Art Briles' Lawyer Says Former Baylor HC Expects to Return to College Football

Timothy RappFeatured ColumnistAugust 17, 2017

FILE - In this Nov. 28, 2007, file photo, Art Briles answers questions after being introduced as the new coach of the Baylor University football team during a press conference in Waco, Texas. Baylor University has explained for the first time how Briles, the school's former football coach and others responded to a woman's claims that she was gang-raped by five players. University officials told The Dallas Morning News on Friday, Nov. 11, 2016, that the student-athlete informed her coach in April 2013 that she had been assaulted a year earlier and provided the names of the players.  The university contends the coach reported the matter to Briles, ex-athletic director Ian McCaw and a sports administrator.  (AP Photo/Duane A. Laverty, File
DUANE A. LAVERTY/Associated Press

Art Briles' lawyer said Tuesday the former Baylor football head coach will try to get back into coaching.

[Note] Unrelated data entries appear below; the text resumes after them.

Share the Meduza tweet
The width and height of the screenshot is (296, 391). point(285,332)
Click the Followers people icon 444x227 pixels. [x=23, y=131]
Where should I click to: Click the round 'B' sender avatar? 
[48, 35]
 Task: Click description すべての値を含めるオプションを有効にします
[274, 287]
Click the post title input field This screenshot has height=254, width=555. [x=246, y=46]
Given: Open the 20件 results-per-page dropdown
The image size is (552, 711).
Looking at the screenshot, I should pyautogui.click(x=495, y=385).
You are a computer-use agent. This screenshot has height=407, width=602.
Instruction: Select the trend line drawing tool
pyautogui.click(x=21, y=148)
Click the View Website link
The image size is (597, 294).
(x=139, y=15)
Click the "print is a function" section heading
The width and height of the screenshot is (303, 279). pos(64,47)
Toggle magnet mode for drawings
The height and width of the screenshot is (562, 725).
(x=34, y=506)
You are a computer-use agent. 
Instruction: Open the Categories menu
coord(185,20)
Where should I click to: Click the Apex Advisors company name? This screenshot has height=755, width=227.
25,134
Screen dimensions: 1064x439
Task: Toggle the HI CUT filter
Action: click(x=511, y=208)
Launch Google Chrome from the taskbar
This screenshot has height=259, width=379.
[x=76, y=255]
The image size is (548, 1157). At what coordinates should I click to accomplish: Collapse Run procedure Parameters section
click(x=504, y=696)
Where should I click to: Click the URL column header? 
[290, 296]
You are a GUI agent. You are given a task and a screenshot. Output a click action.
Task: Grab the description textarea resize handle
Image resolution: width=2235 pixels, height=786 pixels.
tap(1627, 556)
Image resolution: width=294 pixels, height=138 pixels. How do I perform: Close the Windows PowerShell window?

"There's no question this is one step toward him getting back into coaching," Mark Lanier told Phillip Ericksen of the Waco Tribune-Herald. "He did not want to get back into coaching until he finished through the legal system."

Briles' lawyer was speaking following Jasmin Hernandez's decision to remove Briles and former Baylor athletics director Ian McCaw from a Title IX lawsuit the university ultimately settled with Hernandez.

Lanier added schools have contacted Briles about coaching and that he expects his client to return to the sidelines in the 2018 season. He also said Briles felt "a measure of vindication" after being dropped from the lawsuit.

"He does feel bad for anybody who was hurt at all," Lanier said of Briles. "Whether through Baylor or otherwise, he's still got a soft heart for a victim of any crime at all. He's cognizant of that."

Briles and McCaw had been accused of negligence in Hernandez's suit.

Hernandez was raped by former football player Tevin Elliott in 2012 and became the first of many plaintiffs to file Title IX lawsuits against Baylor in March 2016. Elliott, meanwhile, is serving 20 years in prison. 

Per Ericksen, "Baylor now faces four Title IX lawsuits with 13 plaintiffs. Seven suits had been filed." Two other settlements have already been reached in court and "the school has reached out-of-court settlements with at least three other alleged victims of sexual assault."